• **GIVEN DATA**
►

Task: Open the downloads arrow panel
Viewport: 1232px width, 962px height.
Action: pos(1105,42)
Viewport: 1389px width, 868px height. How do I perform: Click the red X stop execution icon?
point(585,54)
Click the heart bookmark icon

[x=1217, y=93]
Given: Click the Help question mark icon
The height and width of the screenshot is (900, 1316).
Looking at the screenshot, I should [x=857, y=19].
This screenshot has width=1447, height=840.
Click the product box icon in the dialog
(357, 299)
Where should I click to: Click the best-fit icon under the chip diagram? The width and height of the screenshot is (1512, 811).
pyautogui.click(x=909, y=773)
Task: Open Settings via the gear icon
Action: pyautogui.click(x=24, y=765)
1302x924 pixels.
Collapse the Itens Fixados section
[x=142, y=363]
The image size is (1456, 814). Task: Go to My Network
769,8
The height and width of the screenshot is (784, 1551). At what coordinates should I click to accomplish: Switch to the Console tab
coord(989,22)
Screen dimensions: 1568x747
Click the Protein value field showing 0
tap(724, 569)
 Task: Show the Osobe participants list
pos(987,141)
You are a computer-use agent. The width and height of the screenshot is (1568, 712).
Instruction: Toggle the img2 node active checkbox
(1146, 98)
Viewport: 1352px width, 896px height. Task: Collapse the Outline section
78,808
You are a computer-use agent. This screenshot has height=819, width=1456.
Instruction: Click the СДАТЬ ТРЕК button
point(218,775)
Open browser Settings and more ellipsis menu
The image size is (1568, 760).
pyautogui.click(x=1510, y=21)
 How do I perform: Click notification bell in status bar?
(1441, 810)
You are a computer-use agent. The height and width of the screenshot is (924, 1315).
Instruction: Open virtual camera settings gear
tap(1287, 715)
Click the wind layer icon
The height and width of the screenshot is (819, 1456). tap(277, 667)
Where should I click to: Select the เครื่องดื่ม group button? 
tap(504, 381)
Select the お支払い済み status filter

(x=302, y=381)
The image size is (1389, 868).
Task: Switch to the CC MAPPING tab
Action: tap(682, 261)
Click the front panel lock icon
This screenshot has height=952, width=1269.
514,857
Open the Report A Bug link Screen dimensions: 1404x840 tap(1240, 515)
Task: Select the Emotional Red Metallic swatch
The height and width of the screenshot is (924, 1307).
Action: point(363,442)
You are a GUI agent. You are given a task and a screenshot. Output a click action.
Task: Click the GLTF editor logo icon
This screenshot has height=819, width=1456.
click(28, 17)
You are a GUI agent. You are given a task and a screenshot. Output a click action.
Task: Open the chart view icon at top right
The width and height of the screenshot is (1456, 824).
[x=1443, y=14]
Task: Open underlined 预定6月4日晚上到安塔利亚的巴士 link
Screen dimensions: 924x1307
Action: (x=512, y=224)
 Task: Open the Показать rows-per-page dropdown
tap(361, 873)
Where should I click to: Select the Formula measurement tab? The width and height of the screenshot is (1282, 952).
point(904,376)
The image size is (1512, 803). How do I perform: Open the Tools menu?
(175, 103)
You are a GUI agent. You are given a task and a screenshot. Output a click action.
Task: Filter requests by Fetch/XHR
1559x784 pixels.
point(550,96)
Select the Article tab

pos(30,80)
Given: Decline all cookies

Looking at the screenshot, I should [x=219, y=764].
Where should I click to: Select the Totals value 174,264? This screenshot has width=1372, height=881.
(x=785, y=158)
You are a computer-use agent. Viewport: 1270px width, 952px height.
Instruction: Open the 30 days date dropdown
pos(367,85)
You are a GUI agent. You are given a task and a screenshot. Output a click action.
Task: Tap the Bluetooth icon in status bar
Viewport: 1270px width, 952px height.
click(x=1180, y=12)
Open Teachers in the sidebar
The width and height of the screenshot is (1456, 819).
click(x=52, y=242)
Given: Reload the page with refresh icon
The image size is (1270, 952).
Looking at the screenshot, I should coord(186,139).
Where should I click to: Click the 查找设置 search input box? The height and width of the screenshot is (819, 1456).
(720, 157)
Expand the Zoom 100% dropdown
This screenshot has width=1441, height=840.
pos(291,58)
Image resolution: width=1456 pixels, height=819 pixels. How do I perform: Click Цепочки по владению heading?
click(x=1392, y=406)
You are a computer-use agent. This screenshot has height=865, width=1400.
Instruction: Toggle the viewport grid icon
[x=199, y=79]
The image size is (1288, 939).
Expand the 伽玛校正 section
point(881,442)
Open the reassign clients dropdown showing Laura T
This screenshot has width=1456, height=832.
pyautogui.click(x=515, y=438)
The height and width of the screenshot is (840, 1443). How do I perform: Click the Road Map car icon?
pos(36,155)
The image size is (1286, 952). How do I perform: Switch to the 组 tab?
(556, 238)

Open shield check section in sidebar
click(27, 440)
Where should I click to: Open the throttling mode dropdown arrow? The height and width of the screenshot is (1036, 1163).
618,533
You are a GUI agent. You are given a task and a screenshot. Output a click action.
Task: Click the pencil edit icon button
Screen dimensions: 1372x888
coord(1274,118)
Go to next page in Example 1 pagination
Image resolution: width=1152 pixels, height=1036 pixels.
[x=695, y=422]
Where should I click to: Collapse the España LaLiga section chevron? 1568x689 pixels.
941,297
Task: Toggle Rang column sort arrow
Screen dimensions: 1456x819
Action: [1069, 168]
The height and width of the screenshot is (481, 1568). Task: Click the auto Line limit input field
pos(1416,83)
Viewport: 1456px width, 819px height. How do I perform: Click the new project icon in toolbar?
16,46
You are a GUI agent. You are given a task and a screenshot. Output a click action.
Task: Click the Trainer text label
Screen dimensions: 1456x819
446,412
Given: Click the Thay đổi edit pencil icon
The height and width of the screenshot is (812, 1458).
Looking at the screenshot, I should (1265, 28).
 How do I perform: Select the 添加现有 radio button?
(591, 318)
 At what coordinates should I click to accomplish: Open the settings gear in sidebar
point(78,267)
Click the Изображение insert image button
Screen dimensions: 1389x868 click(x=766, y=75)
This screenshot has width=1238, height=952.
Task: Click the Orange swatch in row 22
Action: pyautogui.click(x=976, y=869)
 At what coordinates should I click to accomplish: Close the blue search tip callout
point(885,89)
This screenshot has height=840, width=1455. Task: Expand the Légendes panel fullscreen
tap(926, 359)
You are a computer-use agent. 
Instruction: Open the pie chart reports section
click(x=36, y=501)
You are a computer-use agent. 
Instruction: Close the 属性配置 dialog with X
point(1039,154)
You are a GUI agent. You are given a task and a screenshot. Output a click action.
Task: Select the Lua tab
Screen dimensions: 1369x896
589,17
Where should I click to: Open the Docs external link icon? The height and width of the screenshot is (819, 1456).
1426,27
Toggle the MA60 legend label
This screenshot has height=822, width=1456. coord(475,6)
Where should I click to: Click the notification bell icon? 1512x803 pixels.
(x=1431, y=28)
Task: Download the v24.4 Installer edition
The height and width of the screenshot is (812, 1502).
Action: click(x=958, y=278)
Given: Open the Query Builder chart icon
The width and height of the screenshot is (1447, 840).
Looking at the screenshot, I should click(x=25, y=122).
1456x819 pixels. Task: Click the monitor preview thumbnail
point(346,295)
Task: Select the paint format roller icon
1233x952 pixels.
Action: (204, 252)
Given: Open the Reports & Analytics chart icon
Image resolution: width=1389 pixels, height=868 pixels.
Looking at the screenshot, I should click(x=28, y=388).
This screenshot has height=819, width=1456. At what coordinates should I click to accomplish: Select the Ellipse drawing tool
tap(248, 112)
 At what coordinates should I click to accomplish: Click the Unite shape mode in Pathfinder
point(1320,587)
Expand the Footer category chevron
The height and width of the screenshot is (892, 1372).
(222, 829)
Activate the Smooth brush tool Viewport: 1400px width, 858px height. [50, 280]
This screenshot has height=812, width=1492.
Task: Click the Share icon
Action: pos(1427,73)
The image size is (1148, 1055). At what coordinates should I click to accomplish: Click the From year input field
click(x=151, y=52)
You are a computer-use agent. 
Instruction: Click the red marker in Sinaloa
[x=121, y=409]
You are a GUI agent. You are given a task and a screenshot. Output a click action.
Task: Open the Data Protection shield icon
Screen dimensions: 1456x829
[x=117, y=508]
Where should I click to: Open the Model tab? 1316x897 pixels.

◄

• **TASK TO CARRY OUT**
Respond with an exact reproduction of the lines running from the one that contains "Task: Select the paint format roller icon" through the end of the material.

• **ANSWER BELOW**
Task: Select the paint format roller icon
1233x952 pixels.
Action: (204, 252)
Given: Open the Reports & Analytics chart icon
Image resolution: width=1389 pixels, height=868 pixels.
Looking at the screenshot, I should click(x=28, y=388).
This screenshot has height=819, width=1456. At what coordinates should I click to accomplish: Select the Ellipse drawing tool
tap(248, 112)
 At what coordinates should I click to accomplish: Click the Unite shape mode in Pathfinder
point(1320,587)
Expand the Footer category chevron
The height and width of the screenshot is (892, 1372).
(222, 829)
Activate the Smooth brush tool Viewport: 1400px width, 858px height. [50, 280]
This screenshot has height=812, width=1492.
Task: Click the Share icon
Action: pos(1427,73)
The image size is (1148, 1055). At what coordinates should I click to accomplish: Click the From year input field
click(x=151, y=52)
You are a computer-use agent. 
Instruction: Click the red marker in Sinaloa
[x=121, y=409]
You are a GUI agent. You are given a task and a screenshot. Output a click action.
Task: Open the Data Protection shield icon
Screen dimensions: 1456x829
[x=117, y=508]
Where should I click to: Open the Model tab? 1316x897 pixels.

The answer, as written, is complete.